Reality shows are undoubtedly taking over television, and we’re giving in. The newest reality TV show debuting on the Oxygen network is called, “Preachers of L.A.” The show features a look into the lavish lives of six preachers – Pastor Jay Haizlip, Bishop Clarence McClendon, Bishop Ron Gibson, Minister Deitrick Haddon, Pastor Wayne Chaney and Bishop Noel Jones.
According to Oxygen Media:
These men of God will share diverse aspects of their dynamic lives, from their work in the community and with their parishioners to the very large and captivating lives they lead away from the pulpit. While “Preachers of L.A.” documents these pastors’ lifestyles, the series also focuses on the daily struggles and triumphs they face as men, husbands, fathers, brothers and friends.

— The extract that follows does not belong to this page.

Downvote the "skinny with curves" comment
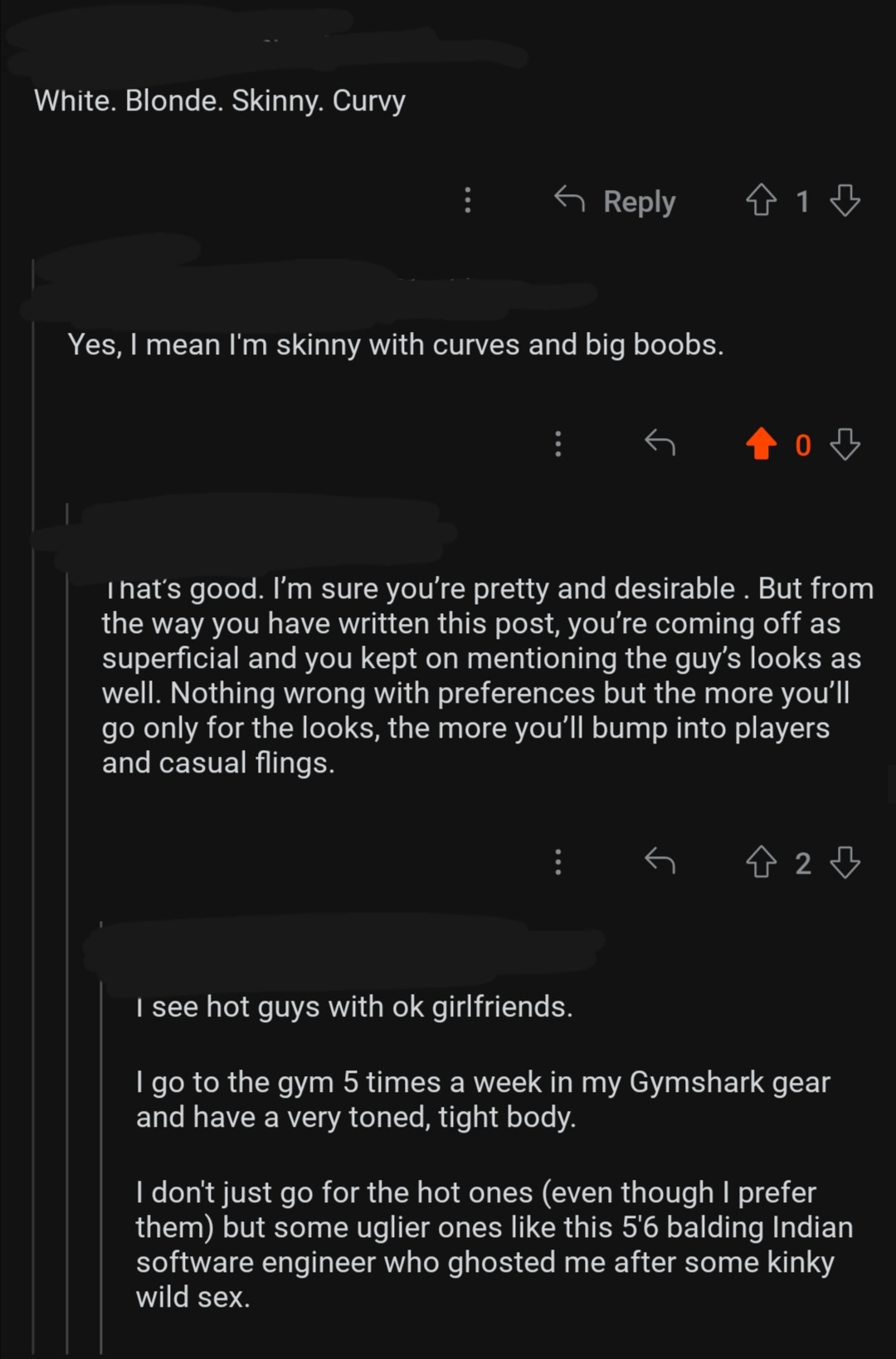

But, you kind of have to ask yourself if this type of exposure is good or bad for the church. Does this do a good job of humanizing Christians and preachers or does this perpetuate the stereotypes associated with the church?
Controversy has indeed erupted since before the premier of the television show. It’s not often that you encounter church leaders being the main focus of reality TV. Most notably, reality television often focuses on black wealth and makes a charade of the dramatic experiences of their day-to-day life. The whole idea of displaying rich African Americans as foolish, wild, and extravagant doesn’t quite go hand-in-hand with the church, so what’s the angle?
There are always two sides to a story. One side looks to take preachers off of pedestals that society creates, and the preacher’s job is to show that they too have struggles, downfalls, and problems in their life just like everyone else. While the other side believes that the show will glorify the opulence of the ministry or damage the “good Christian church” image, which leads Christians to assume that it will turn away non-believers from Christ and welcome religious hypocrisy.
Although I don’t think it makes you any less of a preacher or Christian to drive a Ferrari and live in a mansion. God did give up his life so that we can live more abundantly. Isn’t that part of the reason we’re always praying and reading our Word, to be blessed by Him? We sometimes can be our own hypocrites. There should be more of a focus on what these preachers are doing rather than a focus on what they’re buying. They’re purpose on the show is to expose their lives to the public, so that they can prove to people that they’re not perfect and you don’t have to be perfect to come to God. In society’s mind, preachers set the standard for what to do, but “Preachers of L.A.” changes that by also showing what not to do.
On the other hand, people view this as the loss of integrity of preachers in the church. There is already a heavy criticism on the glitz and glamorous lifestyle of church leaders that makes people question whether church has become a business or a place to cultivate a relationship with God. Plus reality television simply promotes the immorality that shouldn’t have any association with the church. And the congregation turns to preachers to be leaders and doers of the Word, rather than perpetuators of the corrupt behavior. For this reason, society has shied away from committing their lives to Christ, because they view the church as shady and phony. Who’s to blame them when we’re quick to parade our mistakes and wrong decisions on television for everyone to see?
The biggest issue may be that reality television makes the church vulnerable to criticism and shares the truth about iniquities occurring in the church. The question is, do you change the channel or keep watching?